Sibling patterns in the wiki¶
- patterns/executable-specification — the formal-spec tier: a compact model of the system (~1% the size) in the production language, validated via property-based testing (systems/shardstore). This pattern (tests-as-spec) is the test-suite-not-formal-spec tier of the same idea.
- patterns/test-case-generation-from-spec — inverse direction: generate tests from a spec.
- concepts/specification-driven-development — the broader concept this pattern is a concrete realization of at the test-suite tier.
Pairs with¶
- patterns/layered-testing-strategy — unit + contract + smoke tests, each tier a different spec granularity.
- concepts/contract-first-design — contract tests verify a formal contract the agent can also consult directly.
Caveats¶
- Bad tests teach wrong behavior.

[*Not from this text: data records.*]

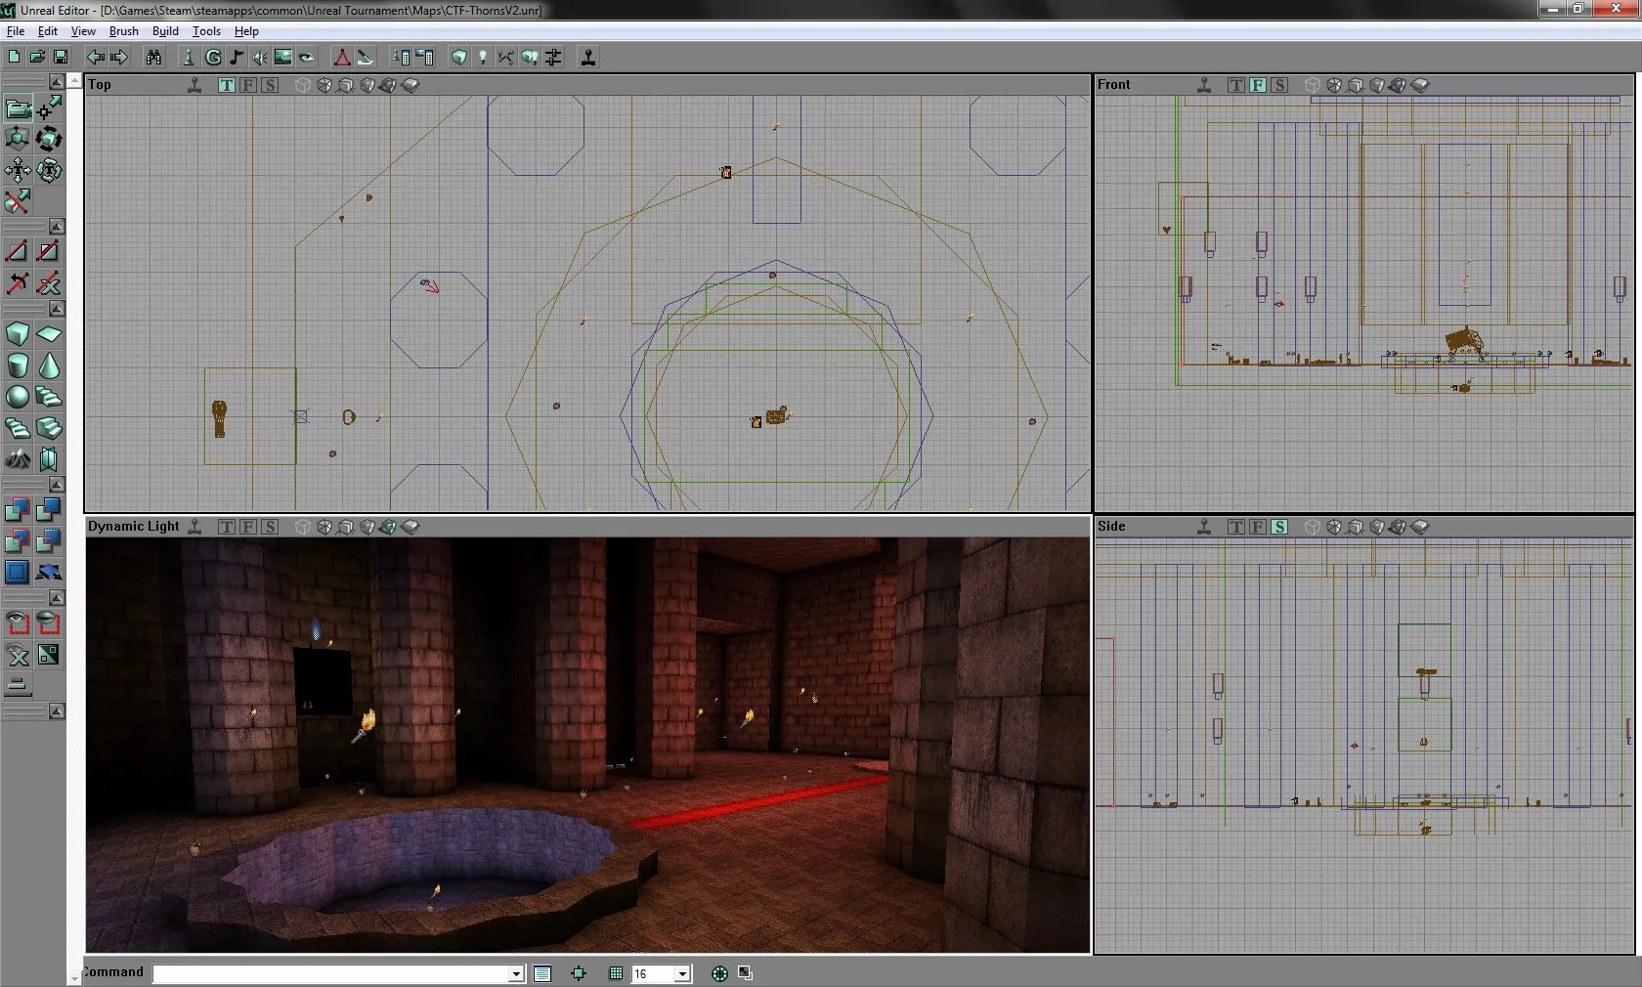
Task: Collapse the first toolbox group arrow
Action: coord(57,82)

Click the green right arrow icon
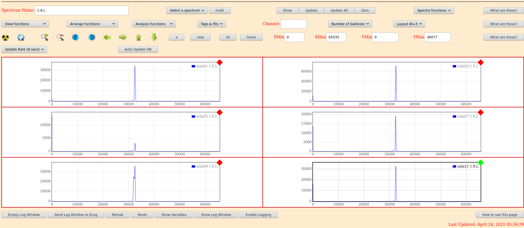point(123,37)
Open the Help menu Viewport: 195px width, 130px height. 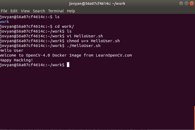pos(71,11)
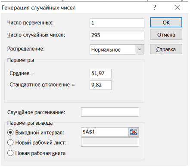Click the greyed Новый рабочий лист name field

point(110,142)
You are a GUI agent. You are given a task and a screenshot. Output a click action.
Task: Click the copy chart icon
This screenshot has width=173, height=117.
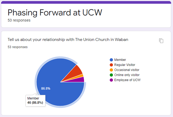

If tests lie (flaky, wrong assertions, inverted expectations), the agent learns the lie. Test quality is load-bearing under this pattern.
- Coverage gaps are invisible teachers. Absent tests look like "no spec"; the agent may invent plausible-but-wrong behavior. Pair with concepts/specification-driven-development for the formal-spec tier.
- No measurement in the 2026-03-26 source of how much agent behavior improves under well-written tests vs poorly-written ones.
Seen in¶
- sources/2026-03-26-aws-architecting-for-agentic-ai-development-on-aws — pattern introduction; "tests do more than catch regressions, they define acceptable behavior".